In 1974, Derek de Solla Price concluded from gear settings and inscriptions on the mechanism's faces that it was made about 87 BC and lost only a few years later. Jacques Cousteau and associates visited the wreck in 1976 and recovered coins dated between 76 and 67 BC. The mechanism's advanced state of corrosion has made it impossible to perform an accurate compositional analysis, but it is believed that the device was made of a low-tin bronze alloy (of approximately 95% copper, 5% tin).[44] Its instructions were composed in Koine Greek.[

In 2008, continued research by the Antikythera Mechanism Research Project suggested that the concept for the mechanism may have originated in the colonies of Corinth, since they identified the calendar on the Metonic Spiral as coming from Corinth or one of its colonies in northwest Greece or Sicily. Syracuse was a colony of Corinth and the home of Archimedes, and the Antikythera Mechanism Research project argued in 2008 that it might imply a connection with the school of Archimedes. However, it was demonstrated in 2017 that the calendar on the Metonic Spiral is indeed of the Corinthian type but cannot be that of Syracuse.

Another theory suggests that coins found by Jacques Cousteau at the wreck site in the 1970s date to the time of the device's construction, and posits that its origin may have been from the ancient Greek city of Pergamon, home of the Library of Pergamum. With its many scrolls of art and science, it was second in importance only to the Library of Alexandria during the Hellenistic period.

The ship carrying the device also contained vases in the Rhodian style, leading to a hypothesis that it was constructed at an academy founded by Stoic philosopher Posidonius on that Greek island. Rhodes was a busy trading port in antiquity and a centre of astronomy and mechanical engineering, home to astronomer Hipparchus, who was active from about 140 BC to 120 BC.

The mechanism uses Hipparchus' theory for the motion of the Moon, which suggests the possibility that he may have designed it or at least worked on it. In addition, it has recently been argued that the astronomical events on the Parapegma of the Antikythera mechanism work best for latitudes in the range of 33.3-37.0 degrees north; the island of Rhodes is located between the latitudes of 35.85 and 36.50 degrees north.

In 2014, a study by Carman and Evans argued for a new dating of approximately 200 BC based on identifying the start-up date on the Saros Dial as the astronomical lunar month that began shortly after the new moon of 28 April 205 BC. Moreover, according to Carman and Evans, the Babylonian arithmetic style of prediction fits much better with the device's predictive models than the traditional Greek trigonometric style.

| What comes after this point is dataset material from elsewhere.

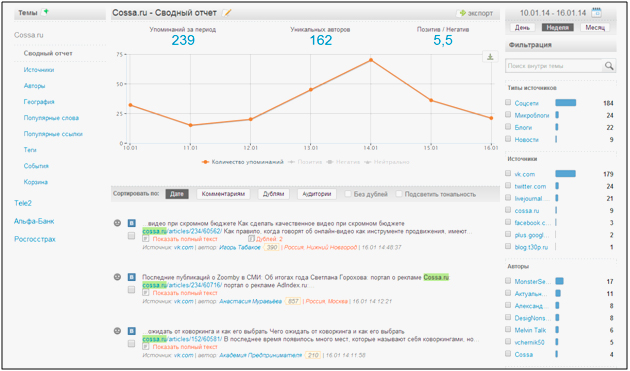Click the Дублей: 2 duplicates icon
The image size is (630, 371).
tap(252, 239)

A study by Paul Iversen published in 2017 reasons that the prototype for the device was indeed from Rhodes, but that this particular model was modified for a client from Epirus in northwestern Greece; Iversen argues that it was probably constructed no earlier than a generation before the shipwreck, a date supported also by Jones.

Further dives were undertaken in 2014, with plans to continue in 2015, in the hope of discovering more of the mechanism.

A five-year program of investigations began in 2014 and ended in October 2019, with a new five-year session started in May 2020.




Discovery




Captain Dimitrios Kontos and a crew of sponge divers from Symi island discovered the Antikythera shipwreck during the spring of 1900, and recovered artefacts during the first expedition with the Hellenic Royal Navy, in 1900Ð01. This wreck of a Roman cargo ship was found at a depth of 45 metres (148 ft) off Point Glyphadia on the Greek island of Antikythera. The team retrieved numerous large artifacts, including bronze and marble statues, pottery, unique glassware, jewellery, coins, and the mechanism. The mechanism was retrieved from the wreckage in 1901, most probably in July of that year. It is not known how the mechanism came to be on the cargo ship, but it has been suggested that it was being taken from Rhodes to Rome, together with other looted treasure, to support a triumphal parade being staged by Julius Caesar.

All of the items retrieved from the wreckage were transferred to the National Museum of Archaeology in Athens for storage and analysis. The mechanism appeared at the time to be little more than a lump of corroded bronze and wood; it went unnoticed for two years, while museum staff worked on piecing together more obvious treasures, such as the statues.

On 17 May 1902, archaeologist Valerios Stais found that one of the pieces of rock had a gear wheel embedded in it. He initially believed that it was an astronomical clock, but most scholars considered the device to be prochronistic, too complex to have been constructed during the same period as the other pieces that had been discovered. Investigations into the object were dropped until British science historian and Yale University professor Derek J. de Solla Price became interested in it in 1951.

In 1971, Price and Greek nuclear physicist Charalampos Karakalos made X-ray and gamma-ray images of the 82 fragments. Price published an extensive 70-page paper on their findings in 1974.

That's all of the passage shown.